Who better to kick us off on the topic of criticism, than my good friend Jack Handey:
This extract is from Chapter 20 and this is Benjamin, the author, speaking:
We had to delay our first meeting. I could only get away from Johannesburg and the trial over weekends, and he [Robert Sobukwe] was available for only part of the time because of his house arrest restriction. It was a tough period in the trial, I told him, as the prosecution was summing up its case ‘with a flood of abuse flung at Gandar and me and our attorney [Kelsey Stuart, who had four years earlier, cleared my reports on jails for publication in the Mail]. Had it been justified and related to facts one could not and would not mind. But it has all been entirely unrelated either to actual events or to our evidence, so I have found it sick-making… and at an extraordinarily low intellectual level.’

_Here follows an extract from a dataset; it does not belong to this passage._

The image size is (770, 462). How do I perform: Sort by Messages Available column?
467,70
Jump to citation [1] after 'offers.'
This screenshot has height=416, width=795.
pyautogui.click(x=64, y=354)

Sobukwe was now following the trial day by day as the Rand Daily Mail reached Kimberley by lunchtime on the day of publication. Once more he stepped in to give comfort, at the same time reflecting his own ability to retain tranquility in the face of the poisonous attacks on him over the years: ‘Yes,’ he said, ‘the prosecution had a field day: a real stryddag [an Afrikaner party political rally]. But what my attitude has always been, Benjie, that what matters is what my friends think of me. It bothers me not a damn what my enemies think of me or say of me. They would not be normal if they showered me with compliments.’
i feel like there is some good wisdom there in terms of being comforted and encouraged by those who know you [and like you] – it can be helpful to listen to those who think differently from you for sure, as that is often how we learn – listen and weigh up and hold on to the good and let go of the bad – but not to take everything your detractors say about you on board [yes, i imagine this includes faceless comment trolls!]